- Jun.2014
- 26
Güçlü Wi-Fi için 5 Altın Kural!
İnternete bağlanan cihaz sayısı arttıkça kablosuz ağların hem kullanımı artıyor hem de verimliliği daha önemli hale geliyor. Dünya kablosuz ağ pazarının lider üreticisi TP-Link, daha güçlü ve daha hızlı kablosuz ağ (Wi-Fi) için kullanıcılara önerilerde bulundu. Güçlü Wi-Fi’ın yanı sıra, ölü bölge (kablosuz ağ sinyalinin ulaşmadığı ya da bağlantı hızının düşük olduğu bölgeler) sorunu için de çözüm önerileri sundu. TP-Link Türkiye Teknik Müdürü Önder Tayanç, mobil cihaz kullanımının artmasına paralel olarak evde ve ofiste her yerden internete bağlanmak istenildiğini vurgulayarak, daha güçlü Wi-Fi için kullanıcıların beş altın kurala dikkat etmeleri gerektiğini belirtti.
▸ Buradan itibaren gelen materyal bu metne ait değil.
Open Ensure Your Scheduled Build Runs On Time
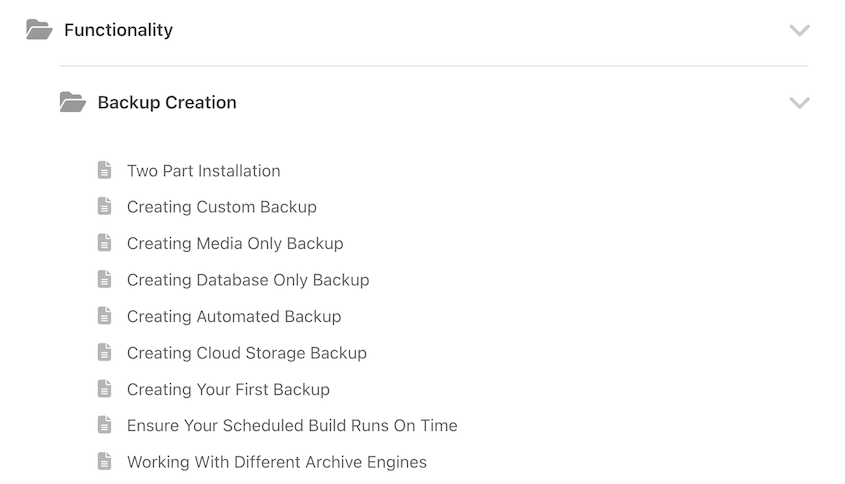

Bu beş altın kural ise şunlar:
1- Cihaz Konumlandırma: Daha güçlü Wi-Fi için birinci altın kural, kablosuz sinyal dağıtıcı cihazın konumu. Cihaz, mümkün olduğunca orta bir noktada olmalı; duvara yakın konulmamalı. Duvar ve köşeler gereksiz sinyal kaybına neden olabilen unsurlar. Ayrıca, DECT telefon, mikrodalga fırın, bluetooth cihazlardan uzak olarak konumlandırılması öneriliyor. Bu cihazlar da Wi-Fi sinyallerini engelleyebiliyor. Ahşap döşemelerin ya da dekoratif amaçlı duvar kaplamalarının kablosuz sinyalleri de soğurduğu unutulmamalı!
2- Kanal Seçimi: Kablosuz ağ sinyalleri, belirli frekans aralıklarında çok sayıda kanal ile dağılır; kullanıcılar genelde bunu bilmezler. Ücretsiz üçüncü parti bir yazılım ile aynı frekansta yayın yapan kanallar incelenebilir ve en az yayın görülen kanal seçilerek sabitlenebilir. Bu sayede daha ‘temiz’ bir kanaldan sinyaller ulaştırılır.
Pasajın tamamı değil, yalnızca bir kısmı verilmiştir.